━━ EXTRAIT DU DOCUMENT

Une équipe internationale a confirmé la très grande proximité génétique avec le chimpanzé et l'être humain du bonobo, le seul «grand singe» dont le génome manquait encore dans les bases de données des scientifiques et qui vient d'être décrypté.

La clef de ce «chaînon manquant» parmi les grands primates a été fournie par Ulindi, une femelle bonobo hébergée au zoo de Leipzig (Allemagne), à partir d'un échantillon prélevé pendant un examen de routine.

Les génomes de tous les autres grands singes - chimpanzé, orang-outan et gorille - ayant déjà été décryptés, les chercheurs pourront désormais approfondir les relations entre les différentes espèces de primates, dont l'Homme fait partie, et leur filiation, souligne le département d'anthropologie évolutionniste de l'Institut Max Planck, à la tête du projet.

«Nous espérons que notre compréhension des différences entre les bonobos et les chimpanzés nous aidera aussi à l'avenir à comprendre à quoi ressemblait l'ancêtre commun» à ces deux espèces et à l'être humain, explique à l'AFP Kay Prüfer, biologiste de l'Institut.

━━━━

#### CONSIGNE
Prolongez l'article sur le décryptage du génome du bonobo en reprenant après sa dernière phrase.

━━ DONNÉES FOURNIES

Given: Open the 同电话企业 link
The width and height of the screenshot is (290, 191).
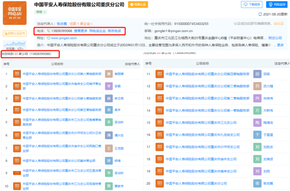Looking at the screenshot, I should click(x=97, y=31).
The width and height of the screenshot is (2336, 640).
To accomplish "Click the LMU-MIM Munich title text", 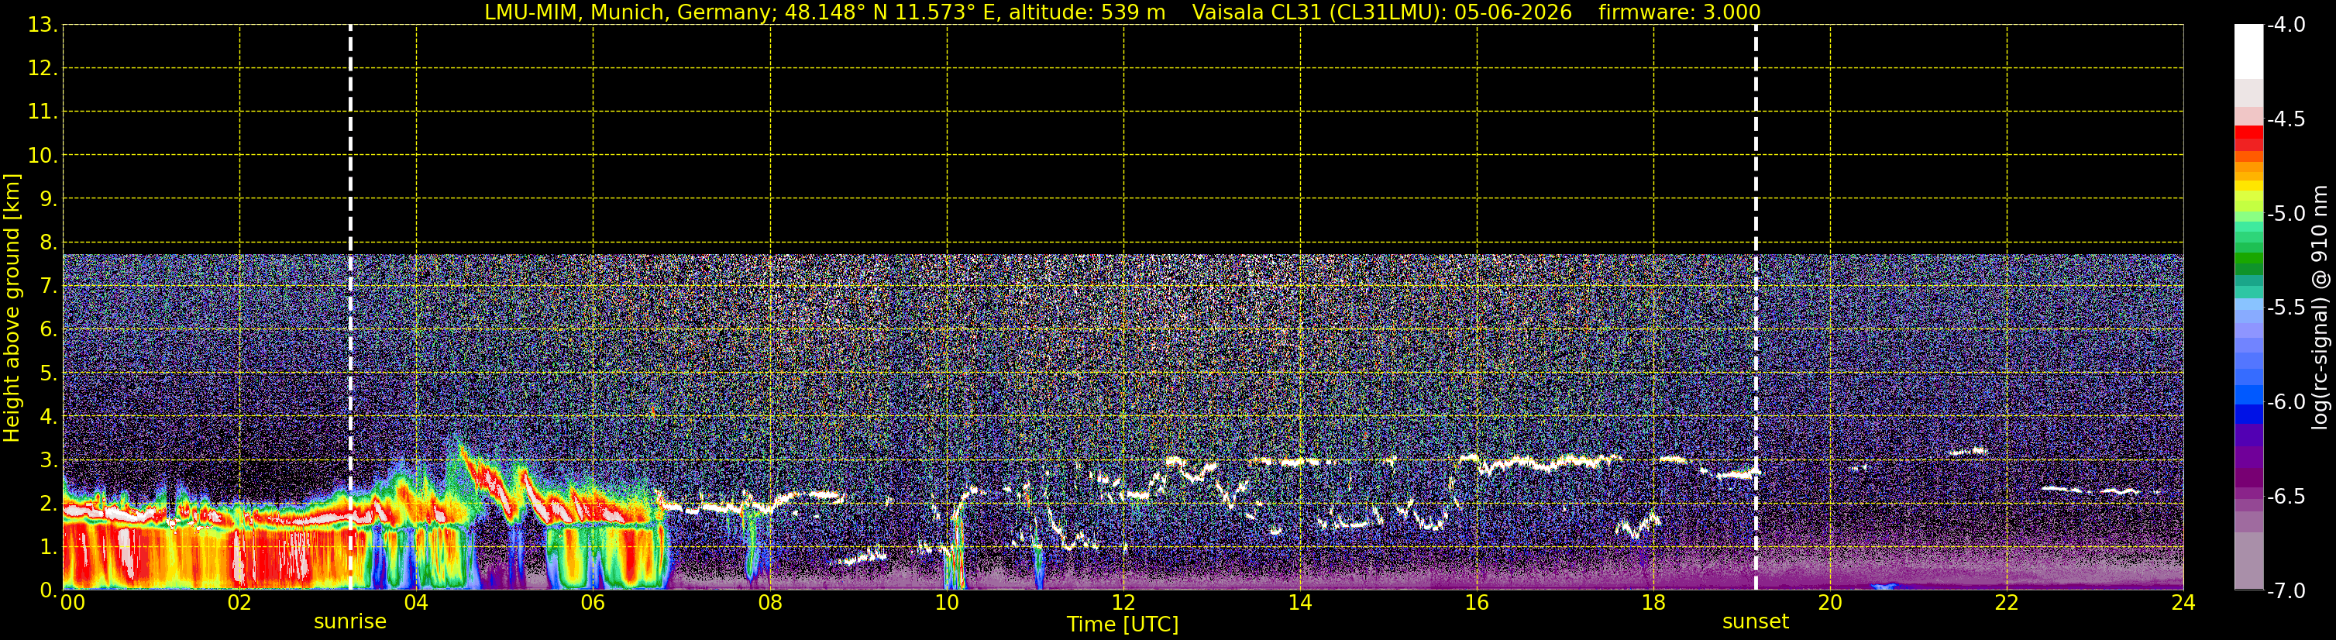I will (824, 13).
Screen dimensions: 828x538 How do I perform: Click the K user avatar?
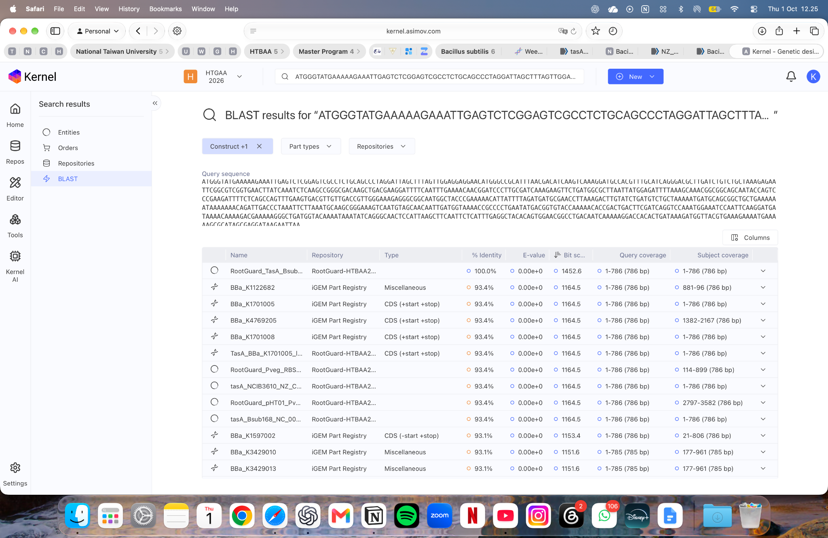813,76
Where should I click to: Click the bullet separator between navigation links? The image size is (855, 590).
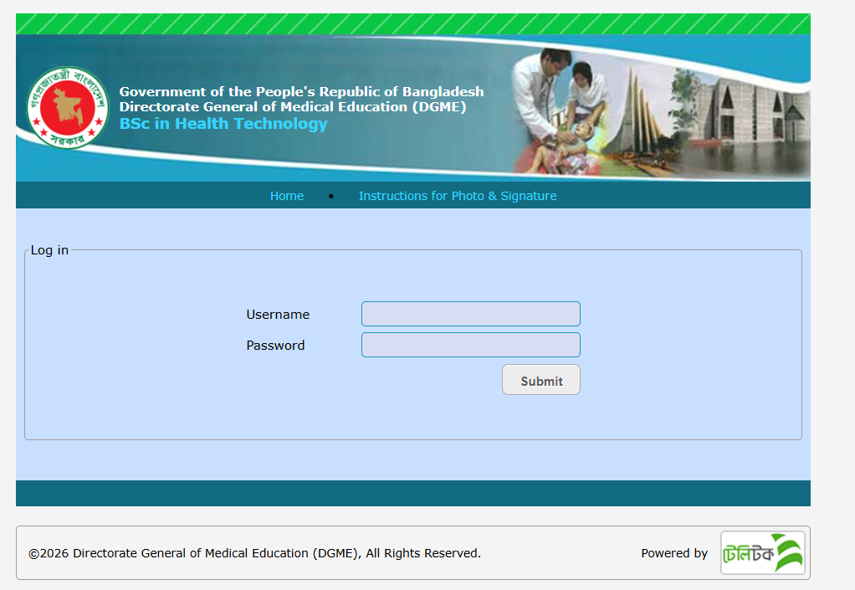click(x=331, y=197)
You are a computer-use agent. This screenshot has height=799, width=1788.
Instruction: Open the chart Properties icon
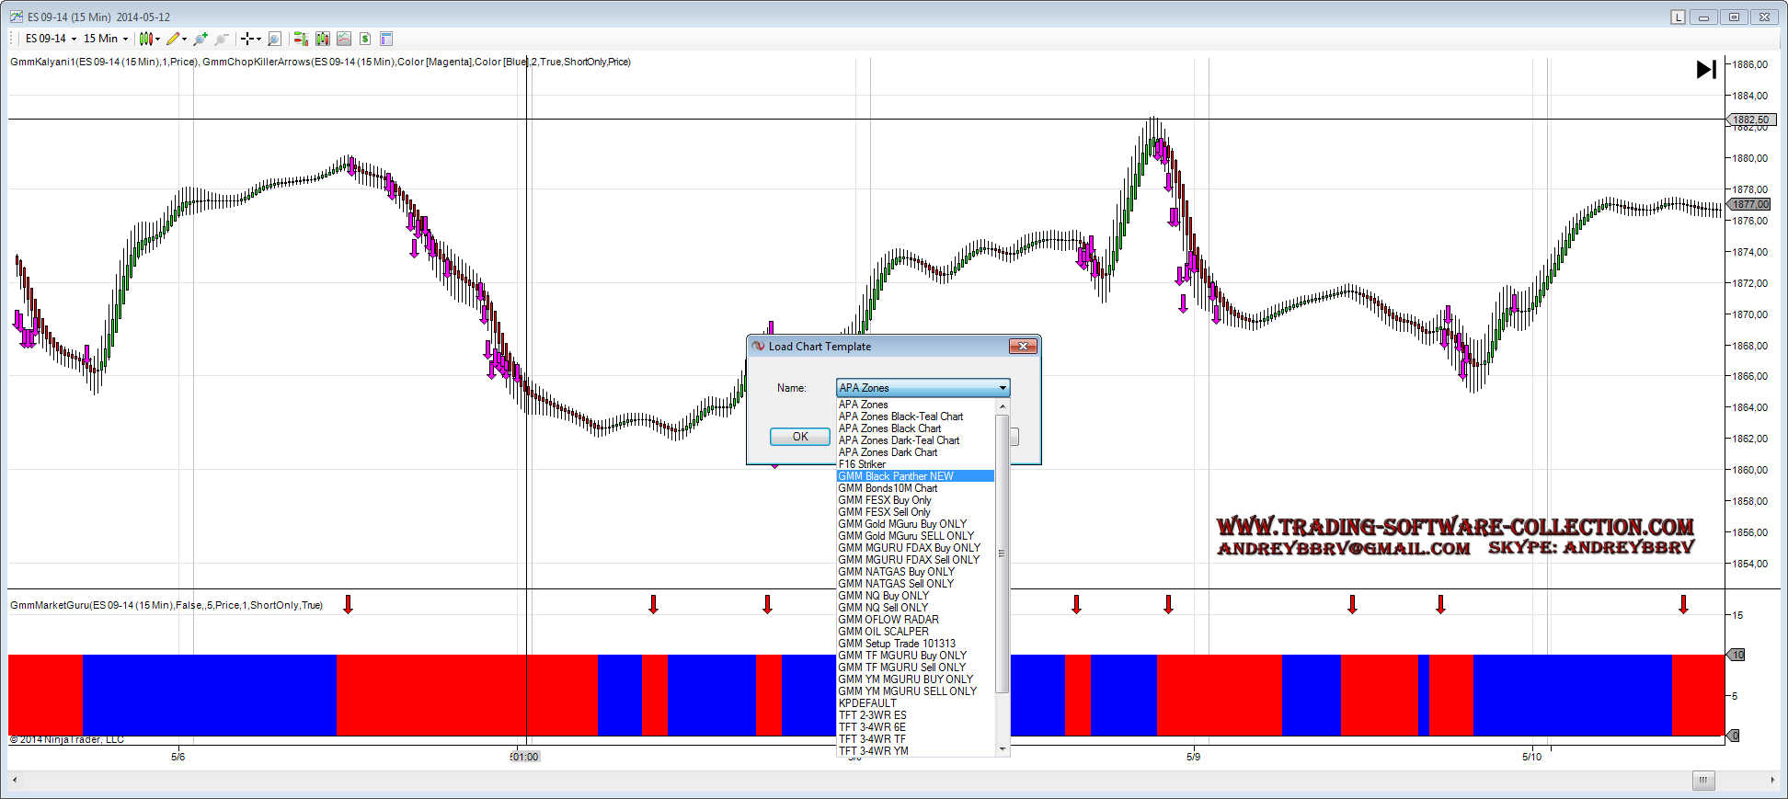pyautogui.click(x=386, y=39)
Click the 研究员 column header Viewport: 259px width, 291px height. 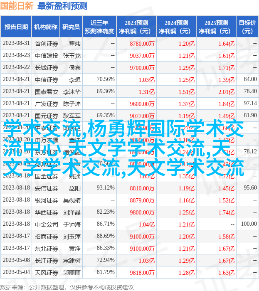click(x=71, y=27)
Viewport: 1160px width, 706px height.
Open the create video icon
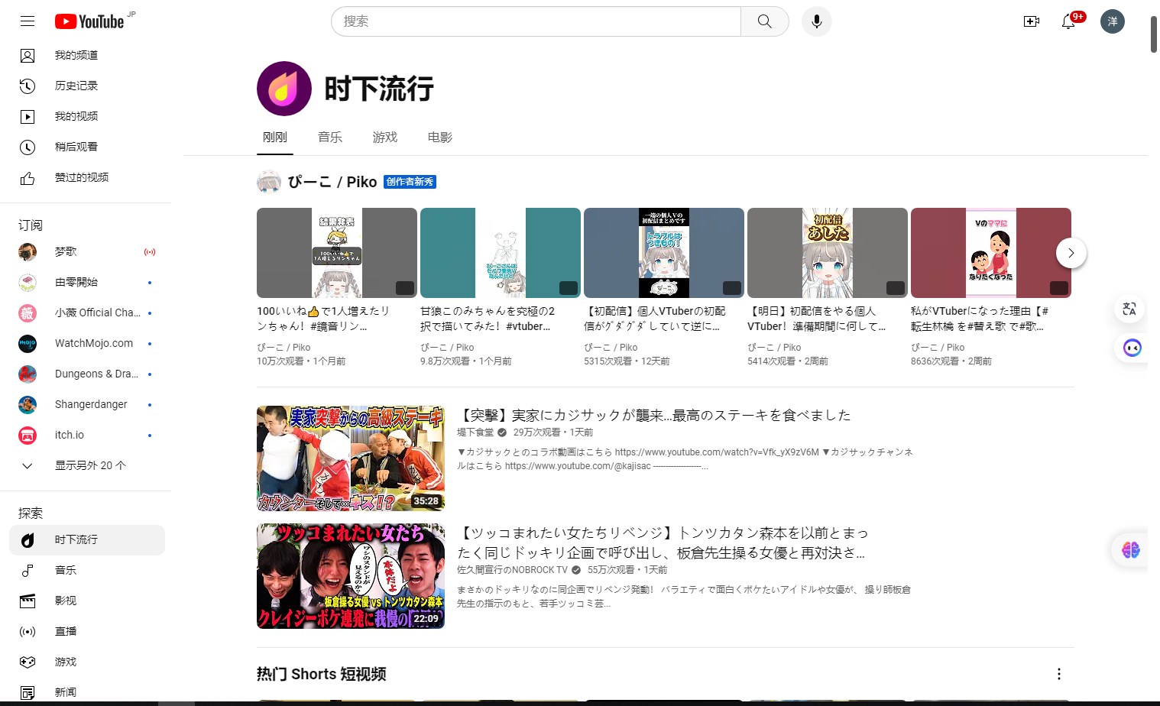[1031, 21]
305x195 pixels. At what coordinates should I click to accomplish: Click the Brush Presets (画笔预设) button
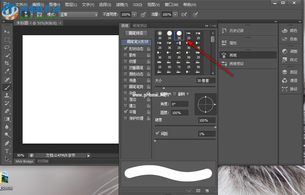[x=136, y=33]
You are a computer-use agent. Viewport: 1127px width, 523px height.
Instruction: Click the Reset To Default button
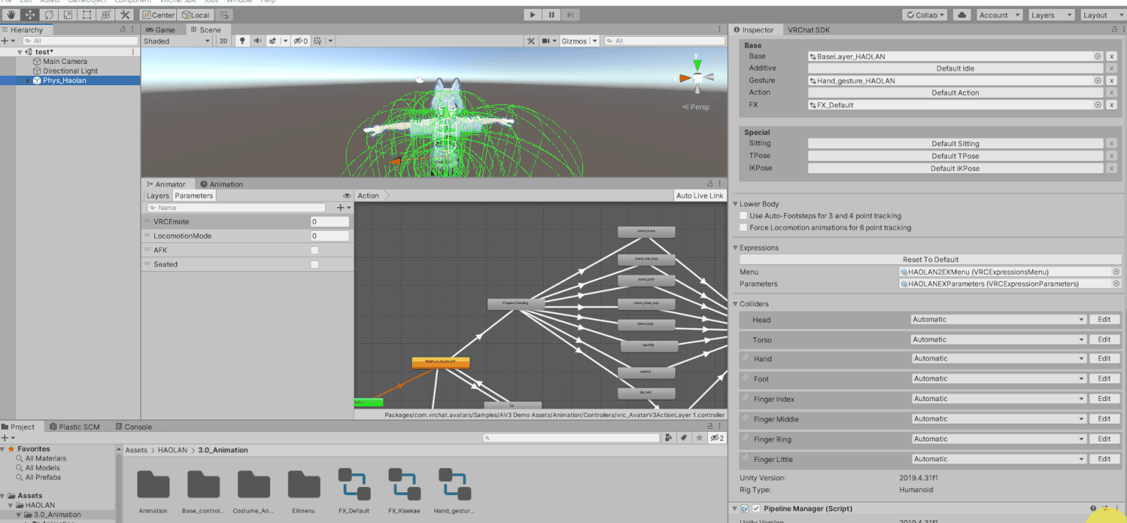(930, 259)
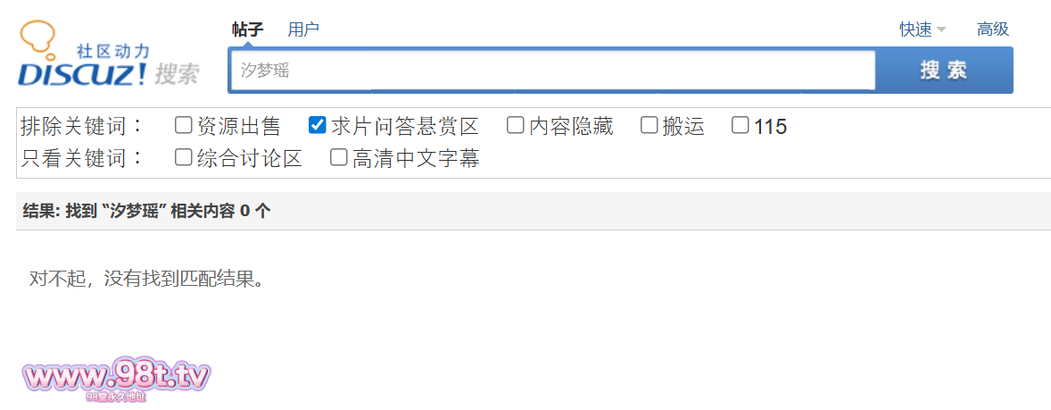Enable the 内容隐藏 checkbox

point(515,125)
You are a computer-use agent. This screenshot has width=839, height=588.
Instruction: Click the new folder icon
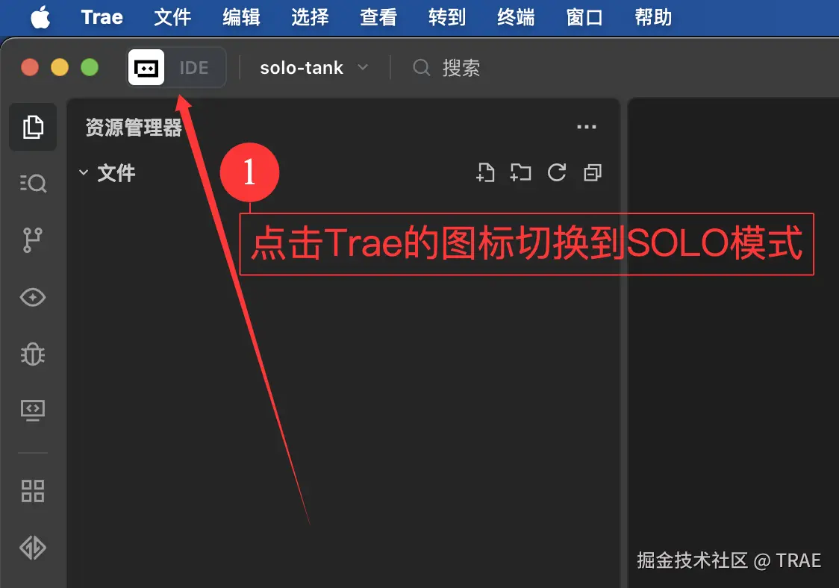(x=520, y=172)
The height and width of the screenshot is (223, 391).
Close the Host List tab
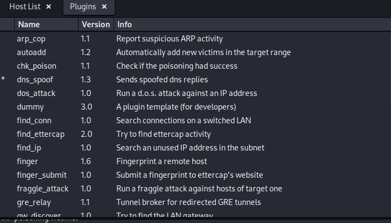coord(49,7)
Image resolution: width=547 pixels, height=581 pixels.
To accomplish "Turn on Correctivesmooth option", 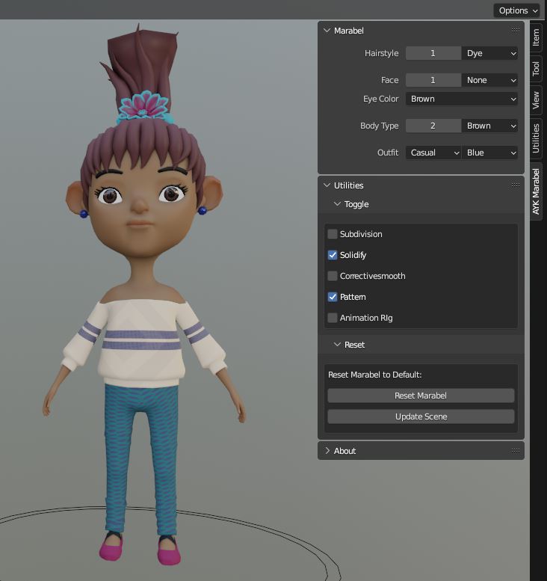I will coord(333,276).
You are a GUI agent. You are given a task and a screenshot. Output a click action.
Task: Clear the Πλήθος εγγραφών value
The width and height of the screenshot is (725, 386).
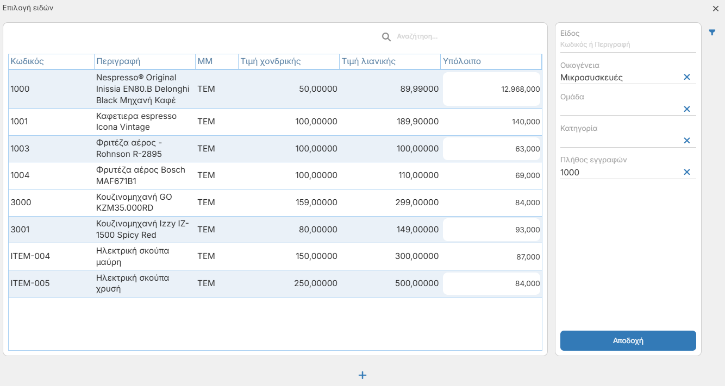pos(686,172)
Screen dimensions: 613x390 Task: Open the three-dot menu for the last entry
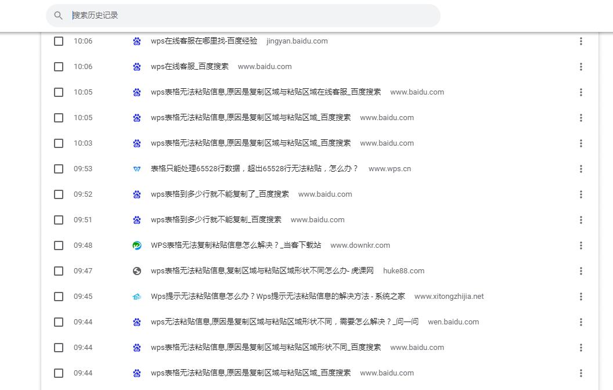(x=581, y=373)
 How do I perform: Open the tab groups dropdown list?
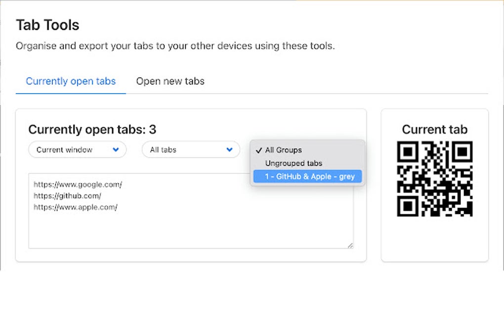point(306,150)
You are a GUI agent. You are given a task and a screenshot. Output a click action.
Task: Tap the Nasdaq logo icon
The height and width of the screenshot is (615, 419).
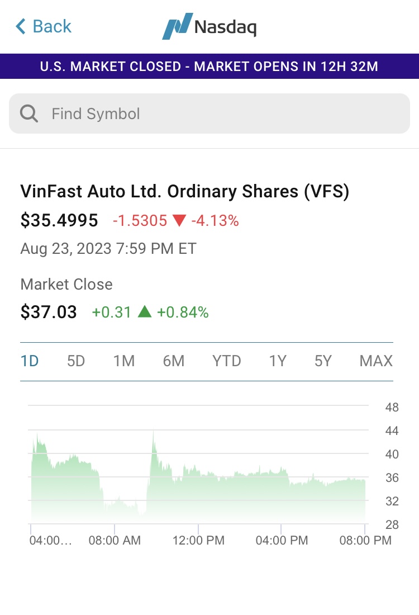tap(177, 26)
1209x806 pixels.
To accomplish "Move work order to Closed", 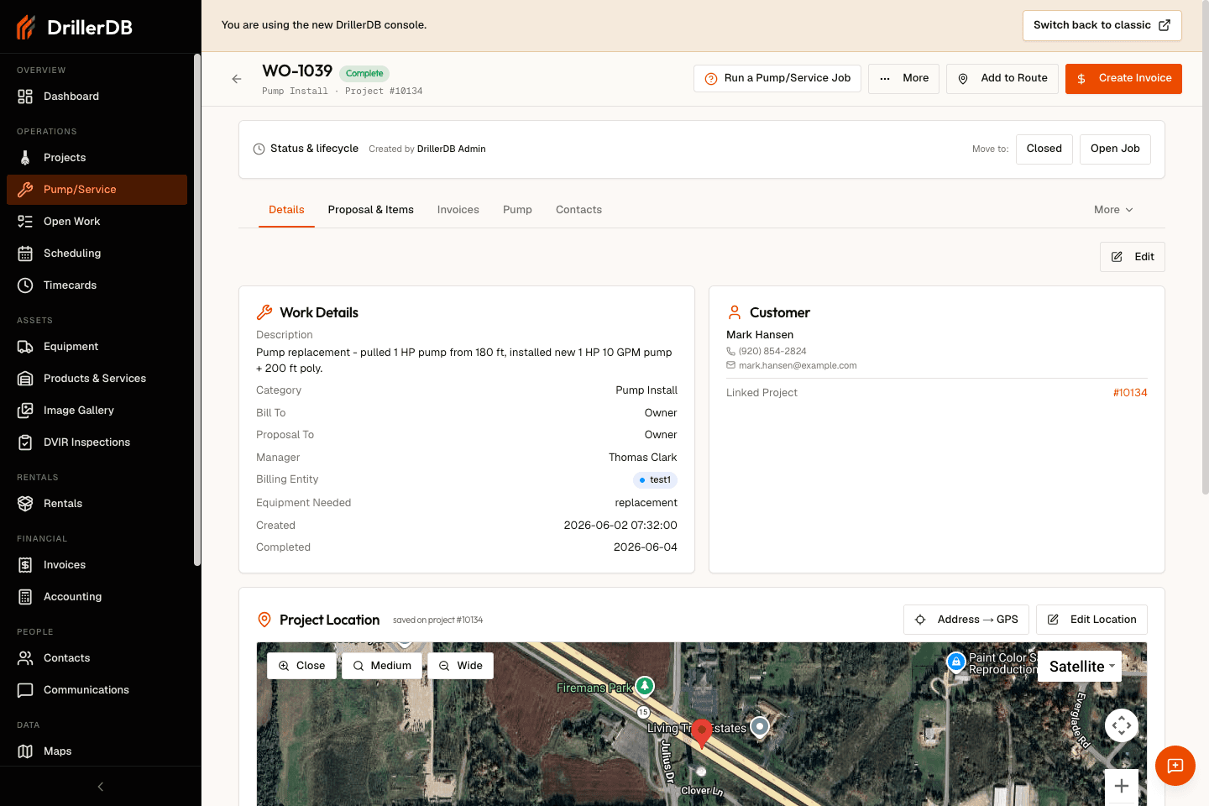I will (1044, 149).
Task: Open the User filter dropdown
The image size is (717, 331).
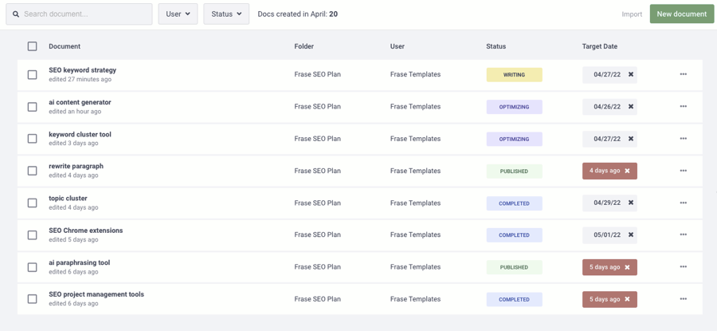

━━━━

#### RÉPONSE
«Cela commencerait à être vraiment intéressant pour nous car cela nous renseignerait sur les nouvelles caractéristiques que les humains ont acquises pour de bon pendant leur évolution de ces derniers millions d'années», estime-t-il.

En attendant ces analyses plus poussées, les anthropologues et généticiens ayant décodé le génome du bonobo ont commencé par le comparer avec ceux du chimpanzé et celui de l'être humain, ses deux plus proches cousins.

Le bonobo est, génétiquement parlant, identique à 99,6% au chimpanzé et à 98,7% à notre espèce, indiquent leurs travaux, publiés mercredi dans la revue britannique Nature.

Sans grande surprise, puisque chez l'humain, les séquences d'ADN ont divergé de celles des chimpanzés et des bonobos voici cinq à sept millions d'années, alors que les bonobos se sont génétiquement différenciés des chimpanzés beaucoup plus récemment, il y a environ deux millions d'années, d'après l'étude.

Une piste passionnante

Mais l'analyse a aussi révélé que, pour des zones très spécifiques du génome, les humains sont plus proches des bonobos que des chimpanzés, et que pour d'autres ils sont plus proches des chimpanzés que des bonobos.

«Nous trouvons que plus de 3% du génome humain est plus proche du bonobo ou du chimpanzé que ces deux singes ne le sont l'un par rapport à l'autre», écrivent les chercheurs.

Pour les anthropologues et les généticiens, il s'agit d'une piste passionnante à suivre pour retracer l'évolution de chaque espèce au fil du temps, mais aussi pour tenter d'expliquer leurs différences dans leur comportement.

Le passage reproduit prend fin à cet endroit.